Kalimat itu terdengar jelas di telinga Lyvia. Dia tidak tahu sumber jelasnya. Satu yang pasti, pria yang mengatakan itu pasti tengah duduk membelakanginya.
“Aok (iya), dengar-dengarnye lagi, die nak lanjutkan niat almarhum Annisa dulu. Kau ingat ‘kan? Keponakan Sahak yang meninggal ka...”
Ucapan lelaki kedua terhenti. Seseorang mungkin telah menahannya dari menyelesaikan kalimatnya.
“Ye, aku ingat. Tapi bukannya senang nak buat tu. Yang aku heran, die kenal Annisa dari mane e? Annisa kan dah lame meninggal. Jauh sebelum Bu Sekcam tu tugas di sini.”
“Entahlah. Die kenal dengan seseorang yang tahu beno (benar) dengan Annisa agaknye.”

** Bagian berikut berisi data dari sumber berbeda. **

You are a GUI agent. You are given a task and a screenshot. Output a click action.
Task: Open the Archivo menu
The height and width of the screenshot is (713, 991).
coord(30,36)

Pembicaraan para pria itu masih berlanjut. Namun topik mereka telah berganti. Lyvia menghirup tehnya dalam-dalam. Dari mana mereka tahu? Apakah dari kejadian kemarin? Lalu ada yang tidak bisa menahan mulutnya dari bercerita pada orang lain? Lyvia menyimpan rasa penasarannya, dan berharap tak seorang pun mengenalinya di kedai ini.
“Hei, Via!”
Lyvia tersentak. Harapannya kandas. Seseorang baru saja menyebut namanya. Dia mengangkat kepalanya. Dan kedua matanya spontan terbeliak.
“Fei!”
Pria itu memang Fei. Dia berdiri dekat tiang kayu pada bagian depan warung. Sebuah kamera DLSR tergantung di dadanya.
“Kapan kamu sampai?”
Lyvia bertanya separuh memekik. Dia baru menyadari volume suaranya yang cukup besar saat tak sengaja menoleh. Tepatnya, ke arah sekelompok pria yang tengah menatapnya kikuk. Kelompok yang baru saja membicarakannya.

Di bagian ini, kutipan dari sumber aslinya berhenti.